Dressant le bilan des victimes depuis septembre 2000, M. Prendergast a rappelé que 2 858 Palestiniens et 857 Israéliens avaient trouvé la mort pendant cette période.  Il a demandé à l’Autorité palestinienne de traduire en justice ceux qui planifient les attaques et au Gouvernement israélien de respecter ses obligations en vertu de la Feuille de route.  Le 5 octobre dernier, a poursuivi le Secrétaire général adjoint, Israël a lancé une attaque aérienne contre le territoire syrien, en rappelant que toute attaque d’un Etat contre le territoire d’un autre Etat souverain risquait d’engendrer une nouvelle escalade de la violence.  En perturbant un front stable, l’action israélienne encourage les extrémistes de tout bord, a-t-il dit.  Tout en reconnaissant le droit d’Israël à se défendre, M. Prendergast a toutefois estimé que ce droit n’est ni inconditionnel ni illimité et qu’il ne devrait pas se transformer en châtiment collectif.  De même, l’attaque délibérée contre du personnel diplomatique américain était à son avis sans précédent et représentait un élargissement inquiétant du conflit.  Il faut mettre fin à l’utilisation d’une force disproportionnée, a lancé le Secrétaire général adjoint.  M. Prendergast s’est par ailleurs félicité des efforts déployés par l’Autorité palestinienne pour nommer un nouveau Premier Ministre doté de moyens d’action renforcés; toutefois, a-t-il prévenu, celui-ci devra prendre des mesures immédiates pour rétablir l’ordre et répondre aux préoccupations sécuritaires israéliennes.  Pour sa part, le Gouvernement israélien doit inverser sa politique d’expansion des colonies de peuplement. 

M. Prendergast a par ailleurs qualifié de note positive l’initiative récente connue sous le nom de «Accord de Genève».  Sans pouvoir se prononcer sur le fond, n’ayant pas eu l’occasion d’étudier le texte, il s’est néanmoins félicité que des discussions aient réuni Israéliens et Palestiniens.  Pour le Secrétaire général adjoint, en effet, une paix durable et réelle est à la fois l’œuvre de personnes travaillant ensemble pour parvenir à la réconciliation et le fruit d’accords passés par les responsables des parties au conflit.  Abordant la question de la situation humanitaire difficile dans le Territoire palestinien occupé, M. Prendergast a cité les restrictions sévères imposées par la partie israélienne à la circulation de biens et du personnel humanitaires.  Ces restrictions multiples et les réglementations arbitraires avaient à son avis des répercussions négatives sur le coût de l’aide humanitaire. 

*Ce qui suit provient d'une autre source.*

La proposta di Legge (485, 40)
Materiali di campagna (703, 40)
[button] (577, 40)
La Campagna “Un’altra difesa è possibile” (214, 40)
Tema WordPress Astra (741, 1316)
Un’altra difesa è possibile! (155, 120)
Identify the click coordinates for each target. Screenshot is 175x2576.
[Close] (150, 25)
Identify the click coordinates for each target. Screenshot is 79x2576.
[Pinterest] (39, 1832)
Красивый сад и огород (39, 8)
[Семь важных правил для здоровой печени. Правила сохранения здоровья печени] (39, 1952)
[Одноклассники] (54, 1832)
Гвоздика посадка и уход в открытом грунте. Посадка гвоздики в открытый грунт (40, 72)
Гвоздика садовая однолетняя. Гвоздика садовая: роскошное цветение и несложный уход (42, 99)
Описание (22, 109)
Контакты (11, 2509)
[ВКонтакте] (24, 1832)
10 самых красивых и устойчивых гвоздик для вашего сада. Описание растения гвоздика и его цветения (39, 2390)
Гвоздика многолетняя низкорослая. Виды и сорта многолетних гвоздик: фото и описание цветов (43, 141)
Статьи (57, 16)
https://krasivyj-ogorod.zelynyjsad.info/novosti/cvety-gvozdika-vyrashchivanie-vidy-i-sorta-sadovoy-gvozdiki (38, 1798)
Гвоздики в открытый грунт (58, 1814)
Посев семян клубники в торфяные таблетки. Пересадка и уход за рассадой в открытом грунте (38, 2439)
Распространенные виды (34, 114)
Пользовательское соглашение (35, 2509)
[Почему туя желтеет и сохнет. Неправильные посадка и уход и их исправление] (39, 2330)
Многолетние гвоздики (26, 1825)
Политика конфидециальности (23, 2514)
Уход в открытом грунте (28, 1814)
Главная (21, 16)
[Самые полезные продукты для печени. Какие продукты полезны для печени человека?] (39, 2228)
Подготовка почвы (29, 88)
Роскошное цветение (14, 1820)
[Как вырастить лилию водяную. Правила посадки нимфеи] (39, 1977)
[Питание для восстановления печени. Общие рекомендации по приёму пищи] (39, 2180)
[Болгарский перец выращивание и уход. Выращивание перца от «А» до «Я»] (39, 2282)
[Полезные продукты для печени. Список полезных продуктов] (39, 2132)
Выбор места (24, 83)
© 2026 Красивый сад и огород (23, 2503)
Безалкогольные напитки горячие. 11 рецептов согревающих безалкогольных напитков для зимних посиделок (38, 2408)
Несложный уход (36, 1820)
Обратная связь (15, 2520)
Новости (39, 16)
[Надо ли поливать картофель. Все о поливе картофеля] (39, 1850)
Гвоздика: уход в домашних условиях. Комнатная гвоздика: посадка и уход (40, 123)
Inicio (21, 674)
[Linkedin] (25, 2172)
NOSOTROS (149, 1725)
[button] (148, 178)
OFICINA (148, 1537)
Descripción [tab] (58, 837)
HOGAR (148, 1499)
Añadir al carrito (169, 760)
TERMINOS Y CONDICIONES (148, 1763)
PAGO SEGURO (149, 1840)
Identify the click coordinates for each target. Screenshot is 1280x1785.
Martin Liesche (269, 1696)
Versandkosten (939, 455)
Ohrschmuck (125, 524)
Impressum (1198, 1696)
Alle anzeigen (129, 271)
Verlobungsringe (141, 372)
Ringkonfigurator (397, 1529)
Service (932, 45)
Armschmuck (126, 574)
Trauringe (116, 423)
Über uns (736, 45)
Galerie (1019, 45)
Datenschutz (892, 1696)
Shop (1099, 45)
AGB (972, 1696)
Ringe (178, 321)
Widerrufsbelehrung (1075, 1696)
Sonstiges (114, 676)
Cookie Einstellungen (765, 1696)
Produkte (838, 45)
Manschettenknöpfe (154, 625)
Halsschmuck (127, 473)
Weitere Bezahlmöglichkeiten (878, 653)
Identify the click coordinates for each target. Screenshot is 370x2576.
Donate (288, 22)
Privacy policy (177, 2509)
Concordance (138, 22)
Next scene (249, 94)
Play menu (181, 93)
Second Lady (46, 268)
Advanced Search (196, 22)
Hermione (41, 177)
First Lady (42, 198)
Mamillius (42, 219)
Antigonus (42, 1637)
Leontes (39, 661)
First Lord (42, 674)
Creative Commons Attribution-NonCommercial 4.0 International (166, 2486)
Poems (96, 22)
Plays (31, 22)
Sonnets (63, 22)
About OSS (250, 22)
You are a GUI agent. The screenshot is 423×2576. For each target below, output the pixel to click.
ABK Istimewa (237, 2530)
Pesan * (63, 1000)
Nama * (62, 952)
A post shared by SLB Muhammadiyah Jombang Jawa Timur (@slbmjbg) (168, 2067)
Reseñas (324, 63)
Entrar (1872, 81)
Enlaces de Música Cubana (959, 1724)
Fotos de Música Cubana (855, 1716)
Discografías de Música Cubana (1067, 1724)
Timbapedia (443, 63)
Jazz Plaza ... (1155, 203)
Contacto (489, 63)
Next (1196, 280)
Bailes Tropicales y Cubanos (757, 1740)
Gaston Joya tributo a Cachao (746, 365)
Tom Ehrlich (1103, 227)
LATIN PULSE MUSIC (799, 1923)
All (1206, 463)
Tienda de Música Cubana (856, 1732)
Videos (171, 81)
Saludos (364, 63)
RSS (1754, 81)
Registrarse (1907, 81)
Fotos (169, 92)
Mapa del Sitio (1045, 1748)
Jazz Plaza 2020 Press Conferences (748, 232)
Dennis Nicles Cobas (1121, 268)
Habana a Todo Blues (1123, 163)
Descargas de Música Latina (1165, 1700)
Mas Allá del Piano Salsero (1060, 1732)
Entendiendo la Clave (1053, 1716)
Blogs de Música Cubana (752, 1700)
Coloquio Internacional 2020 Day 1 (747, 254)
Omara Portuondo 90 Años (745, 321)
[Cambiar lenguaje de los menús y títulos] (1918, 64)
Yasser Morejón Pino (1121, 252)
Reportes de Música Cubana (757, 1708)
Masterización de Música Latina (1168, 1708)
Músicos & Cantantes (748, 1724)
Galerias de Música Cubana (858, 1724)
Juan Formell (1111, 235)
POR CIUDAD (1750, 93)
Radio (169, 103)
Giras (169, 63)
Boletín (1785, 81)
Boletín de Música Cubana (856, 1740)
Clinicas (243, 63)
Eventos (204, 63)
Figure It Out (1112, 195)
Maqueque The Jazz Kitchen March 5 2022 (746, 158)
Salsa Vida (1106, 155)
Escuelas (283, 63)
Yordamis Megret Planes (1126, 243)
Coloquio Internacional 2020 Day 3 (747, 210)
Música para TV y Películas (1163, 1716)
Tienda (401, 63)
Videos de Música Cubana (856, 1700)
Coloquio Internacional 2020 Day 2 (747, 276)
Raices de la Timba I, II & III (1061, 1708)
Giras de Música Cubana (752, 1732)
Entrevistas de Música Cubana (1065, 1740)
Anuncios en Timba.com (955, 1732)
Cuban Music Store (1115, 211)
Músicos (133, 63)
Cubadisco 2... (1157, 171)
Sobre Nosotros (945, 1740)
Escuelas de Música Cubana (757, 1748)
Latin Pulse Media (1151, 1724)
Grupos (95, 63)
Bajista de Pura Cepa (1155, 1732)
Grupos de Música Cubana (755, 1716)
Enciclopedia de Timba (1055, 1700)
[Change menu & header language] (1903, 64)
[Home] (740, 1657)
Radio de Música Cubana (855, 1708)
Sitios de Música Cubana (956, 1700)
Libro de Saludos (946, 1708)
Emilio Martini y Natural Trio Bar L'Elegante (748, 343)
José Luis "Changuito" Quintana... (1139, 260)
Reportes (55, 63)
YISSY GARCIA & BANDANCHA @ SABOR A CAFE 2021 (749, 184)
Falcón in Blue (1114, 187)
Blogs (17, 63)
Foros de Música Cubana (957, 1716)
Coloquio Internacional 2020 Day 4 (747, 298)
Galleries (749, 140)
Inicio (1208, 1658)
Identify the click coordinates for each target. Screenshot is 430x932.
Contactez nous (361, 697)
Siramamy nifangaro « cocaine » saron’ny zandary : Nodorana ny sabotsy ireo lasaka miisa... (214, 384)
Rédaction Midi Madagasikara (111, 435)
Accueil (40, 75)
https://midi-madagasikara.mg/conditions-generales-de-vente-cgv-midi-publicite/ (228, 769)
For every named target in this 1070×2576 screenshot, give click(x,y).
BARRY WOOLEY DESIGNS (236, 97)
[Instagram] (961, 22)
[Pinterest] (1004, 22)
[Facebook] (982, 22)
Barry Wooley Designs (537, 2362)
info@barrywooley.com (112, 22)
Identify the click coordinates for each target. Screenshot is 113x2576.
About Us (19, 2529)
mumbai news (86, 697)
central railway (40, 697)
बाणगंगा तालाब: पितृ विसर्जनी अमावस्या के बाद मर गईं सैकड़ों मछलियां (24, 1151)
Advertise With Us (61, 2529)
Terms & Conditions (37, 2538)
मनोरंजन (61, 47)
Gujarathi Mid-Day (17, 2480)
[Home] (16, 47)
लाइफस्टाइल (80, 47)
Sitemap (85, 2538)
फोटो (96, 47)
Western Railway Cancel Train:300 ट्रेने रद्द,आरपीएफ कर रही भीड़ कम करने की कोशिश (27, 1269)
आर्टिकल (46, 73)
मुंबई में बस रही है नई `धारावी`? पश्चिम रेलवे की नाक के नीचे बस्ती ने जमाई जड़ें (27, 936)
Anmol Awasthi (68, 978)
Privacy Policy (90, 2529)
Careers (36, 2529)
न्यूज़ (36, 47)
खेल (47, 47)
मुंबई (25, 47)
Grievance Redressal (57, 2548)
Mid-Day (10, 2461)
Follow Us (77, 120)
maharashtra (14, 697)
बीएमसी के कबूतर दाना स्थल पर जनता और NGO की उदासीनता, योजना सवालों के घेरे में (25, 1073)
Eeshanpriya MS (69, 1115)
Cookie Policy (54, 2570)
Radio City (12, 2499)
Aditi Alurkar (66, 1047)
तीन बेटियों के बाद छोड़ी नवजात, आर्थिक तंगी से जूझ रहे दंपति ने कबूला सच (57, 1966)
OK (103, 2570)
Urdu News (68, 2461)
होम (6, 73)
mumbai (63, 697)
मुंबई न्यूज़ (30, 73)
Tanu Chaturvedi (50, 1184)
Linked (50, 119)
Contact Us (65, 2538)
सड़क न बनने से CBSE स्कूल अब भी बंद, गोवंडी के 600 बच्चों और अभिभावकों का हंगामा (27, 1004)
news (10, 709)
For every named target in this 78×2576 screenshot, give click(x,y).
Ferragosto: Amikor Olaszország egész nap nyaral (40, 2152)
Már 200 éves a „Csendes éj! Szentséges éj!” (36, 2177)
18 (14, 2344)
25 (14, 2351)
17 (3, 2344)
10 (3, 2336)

Pour ce qui est de la construction du mur de séparation, le Secrétaire général adjoint a réitéré son appel à la partie israélienne d’y mettre un terme, rappelant que les forces de défense israéliennes avaient décrété que les endroits se situant entre le mur de séparation et la Ligne verte étaient zone militaire fermée. 

Réitérant que la situation au Moyen-Orient était difficile et dangereuse, et que les risques de voir les conflits s’aggraver et s’étendre étaient réels, M. Prendergast a déclaré qu’il était temps de faire preuve de retenue et de sens politique, ainsi que de vision à long terme.  La vision de deux Etats vivant côte à côte en paix et en sécurité devait rester l’objectif de la communauté internationale et la Feuille de route constitue toujours un instrument efficace pour y parvenir, a-t-il conclu, en affirmant que pour réaliser cette vision, il était indispensable que les parties reprennent la négociation et ravivent la confiance mutuelle.